== PROVIDED DATA ==

━━━━━━

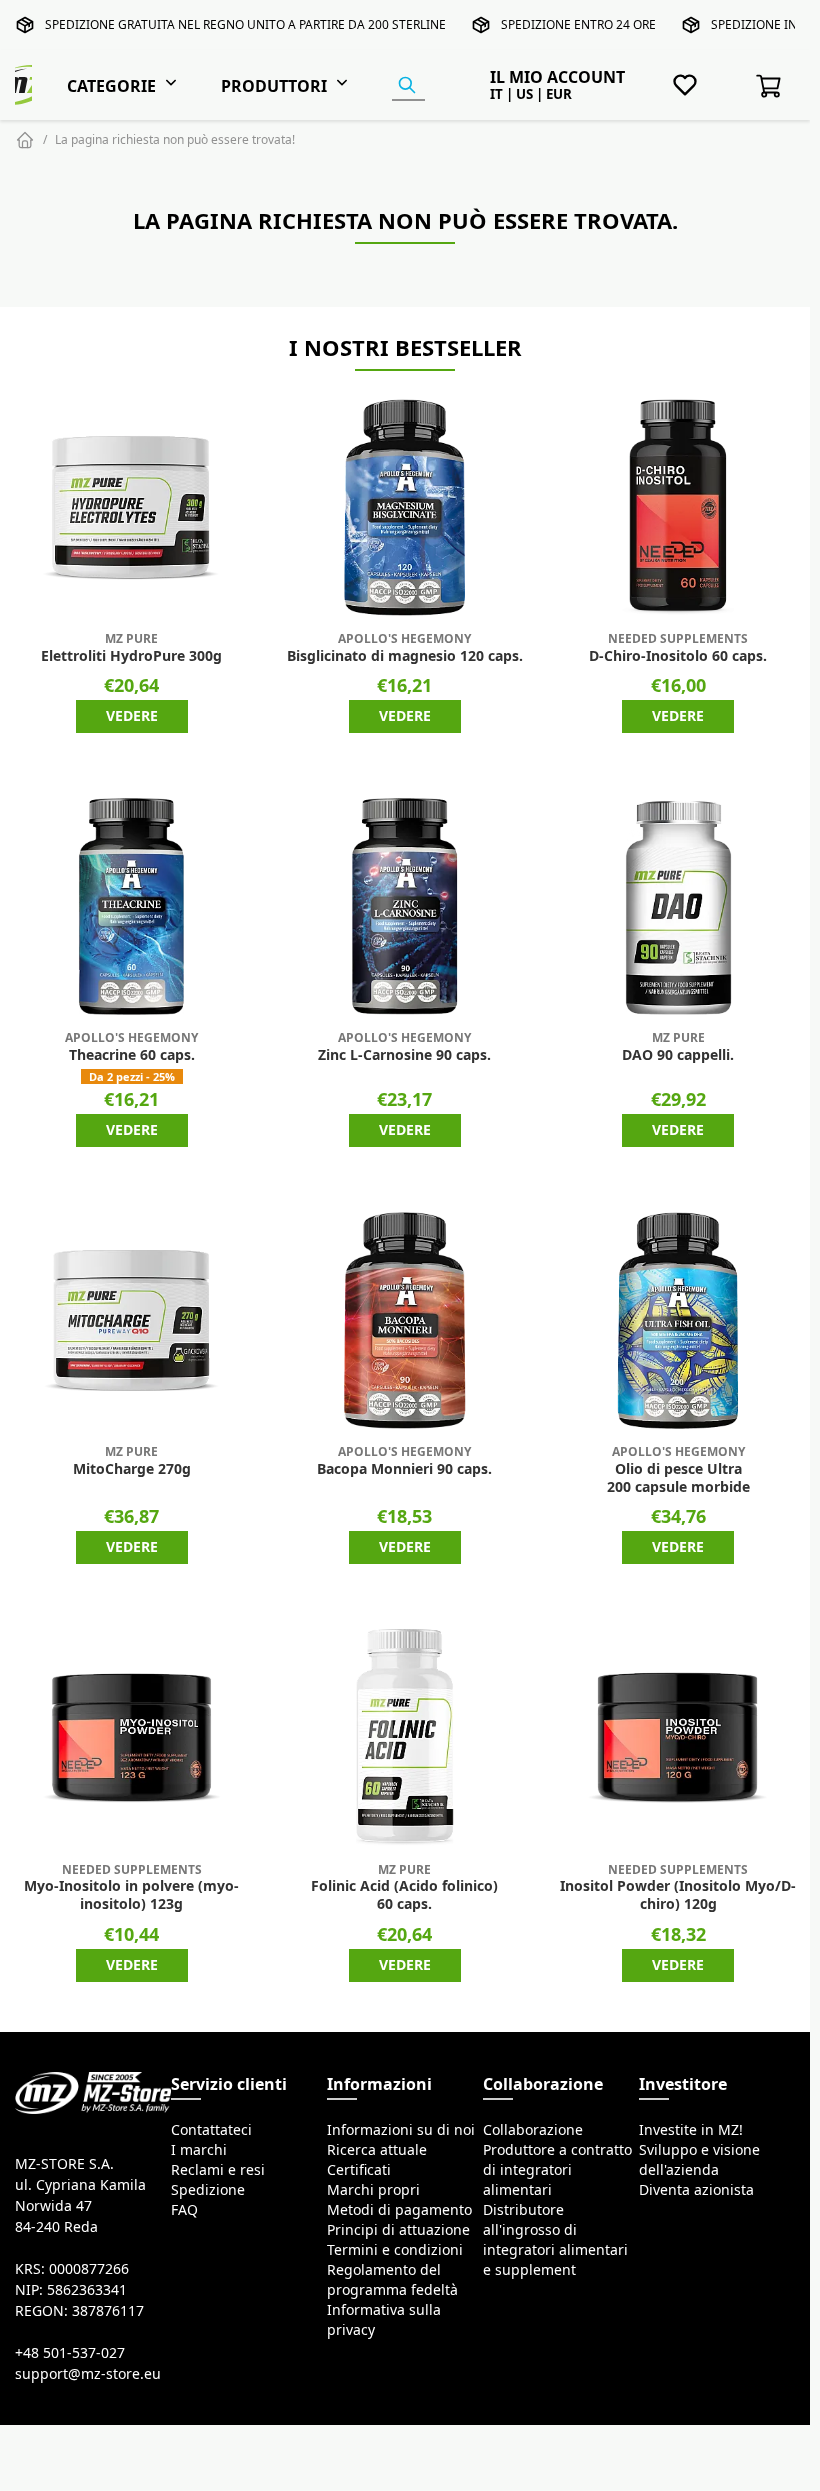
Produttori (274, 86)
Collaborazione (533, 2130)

━━━━━━

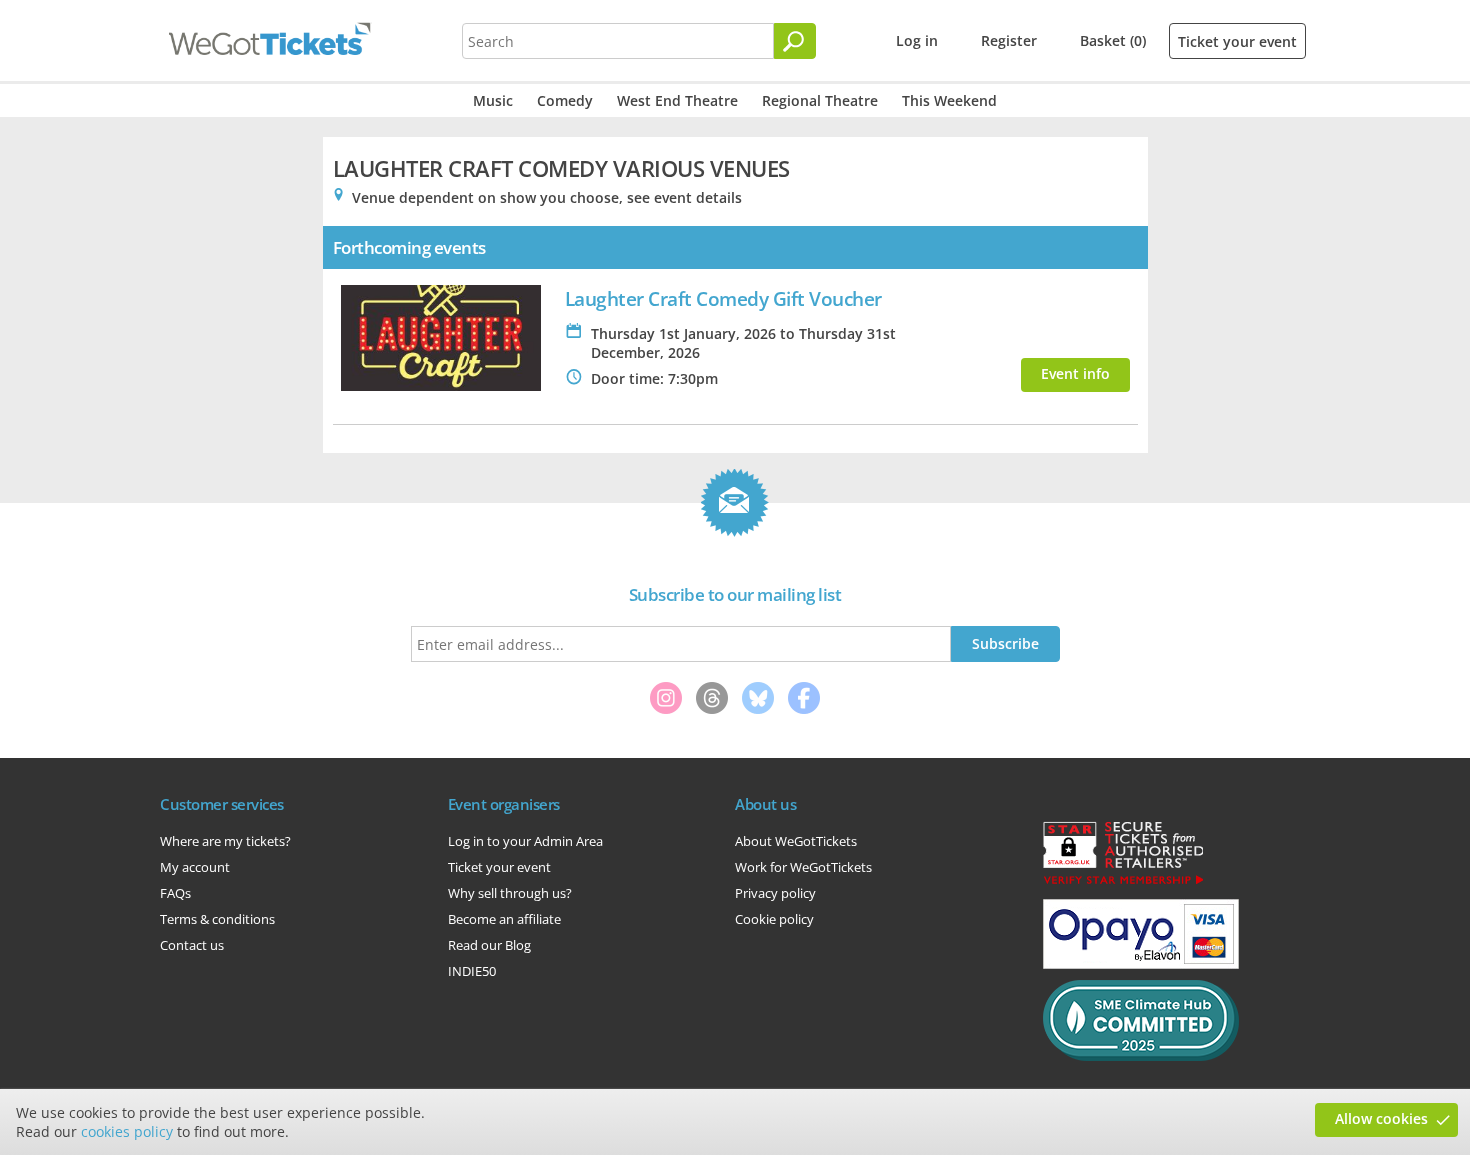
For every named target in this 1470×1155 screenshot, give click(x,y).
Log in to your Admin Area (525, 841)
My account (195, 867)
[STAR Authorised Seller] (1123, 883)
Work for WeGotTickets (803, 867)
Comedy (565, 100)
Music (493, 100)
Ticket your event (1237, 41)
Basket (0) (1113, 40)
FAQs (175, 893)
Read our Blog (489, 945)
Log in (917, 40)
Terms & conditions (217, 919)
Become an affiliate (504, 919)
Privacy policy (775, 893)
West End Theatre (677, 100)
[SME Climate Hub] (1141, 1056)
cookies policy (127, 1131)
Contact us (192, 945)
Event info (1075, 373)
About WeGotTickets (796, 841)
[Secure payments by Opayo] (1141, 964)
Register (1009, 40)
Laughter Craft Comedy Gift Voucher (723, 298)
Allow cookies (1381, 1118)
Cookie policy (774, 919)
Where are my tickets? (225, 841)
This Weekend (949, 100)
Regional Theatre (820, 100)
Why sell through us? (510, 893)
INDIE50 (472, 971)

━━━━━━

Among the lines above, find the one with "For every named" and the one with "INDIE50 (472, 971)". Quote both and everything between them, exactly.

For every named target in this 1470×1155 screenshot, give click(x,y).
Log in to your Admin Area (525, 841)
My account (195, 867)
[STAR Authorised Seller] (1123, 883)
Work for WeGotTickets (803, 867)
Comedy (565, 100)
Music (493, 100)
Ticket your event (1237, 41)
Basket (0) (1113, 40)
FAQs (175, 893)
Read our Blog (489, 945)
Log in (917, 40)
Terms & conditions (217, 919)
Become an affiliate (504, 919)
Privacy policy (775, 893)
West End Theatre (677, 100)
[SME Climate Hub] (1141, 1056)
cookies policy (127, 1131)
Contact us (192, 945)
Event info (1075, 373)
About WeGotTickets (796, 841)
[Secure payments by Opayo] (1141, 964)
Register (1009, 40)
Laughter Craft Comedy Gift Voucher (723, 298)
Allow cookies (1381, 1118)
Cookie policy (774, 919)
Where are my tickets? (225, 841)
This Weekend (949, 100)
Regional Theatre (820, 100)
Why sell through us? (510, 893)
INDIE50 (472, 971)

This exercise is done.